Infatti, nell’attuale disciplina dei contratti pubblici essa è invocabile, sia nei settori ordinari e sia nei settori speciali, in tutti i casi in cui si sia verificato un imprevedibile aumento dei costi che non sia conseguenza di un comportamento colposo della stazione appaltante (Cassazione civile, SS.UU. 29 maggio 2019, n.14696; Cassazione civile, sez. I, 18 maggio 2016, n.10165; Cassazione civile, sez. II, 21 gennaio 2011, n.1494).
Nella fattispecie, considerata anche la data nella quale è stato stipulato il contratto (30 novembre 2018), sembra non potersi dubitare del fatto che l’attuale emergenza sanitaria e la necessità di adeguare lo svolgimento delle prestazioni oggetto dell’appalto fossero circostanze del tutto imprevedibili all’appaltatore in sede di formulazione dell’offerta, anche con l’impiego della massima prudenza e diligenza professionale.
Tuttavia, va ricordato che la revisione dei prezzi è soggetta ai limiti quantitativi previsti dall’art. 106, D. Lgs. n. 50/2016 e può essere riconosciuta da parte della stazione appaltante soltanto qualora sia stata prevista nei documenti di gara iniziali in clausole chiare, precise e inequivocabili.
Pertanto, per poter invocare utilmente tale istituto è necessario che esso sia previsto in modo puntuale nelle clausole contrattuali relative all’appalto de quo.

È chiaro, comunque, che - anche ove essa venga concessa dalla stazione appaltante - la revisione non costituirebbe un rimedio completamente soddisfacente delle pretese dell'appaltatore, posto che si tratta di un istituto ordinario che verrebbe “adattato” alla eccezionale situazione verificatasi a seguito dell’emergenza COVD19.

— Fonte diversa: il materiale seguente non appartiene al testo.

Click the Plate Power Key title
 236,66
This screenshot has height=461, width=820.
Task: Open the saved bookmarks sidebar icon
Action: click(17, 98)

In particolare, non sembra che mediante tale meccanismo sia possibile recuperare le perdite specificamente concernenti l'utile di impresa, che costituiscono una voce di natura diversa dal mero aumento dei costi che viene compensato grazie alla revisione dei prezzi.
Alla luce dei principi codicistici, inoltre, pare escluso il diritto dell’appaltatore ad ottenere un un vero e proprio risarcimento del danno comprensivo delle voci di danno emergente e lucro cessante, posto che il riconoscimento di tale diritto presuppone un inadempimento imputabile alla stazione appaltante, che nel caso di specie è molto difficile ravvisare.

L’unica ulteriore possibilità nel caso le perdite diventassero insostenibili sarebbe quella di invocare la risoluzione del contratto per eccessiva onerosità sopravvenuta, ai sensi dell’art. 1467 c.c., che può essere chiesta in tutti i casi in cui la prestazione di una delle parti sia divenuta eccessivamente onerosa per il verificarsi di avvenimenti straordinari e imprevedibili.
È opportuno sottolineare, però, che il suesteso parere è stato redatto sulla base della normativa vigente al 30 marzo 2020 e che non è da escludere l’adozione di futuri interventi legislativi destinati a prevedere speciali meccanismi di compensazione delle perdite subite dagli imprenditori – anche nel corso dell’esecuzione degli appalti pubblici - a causa dell’attuale situazione di emergenza.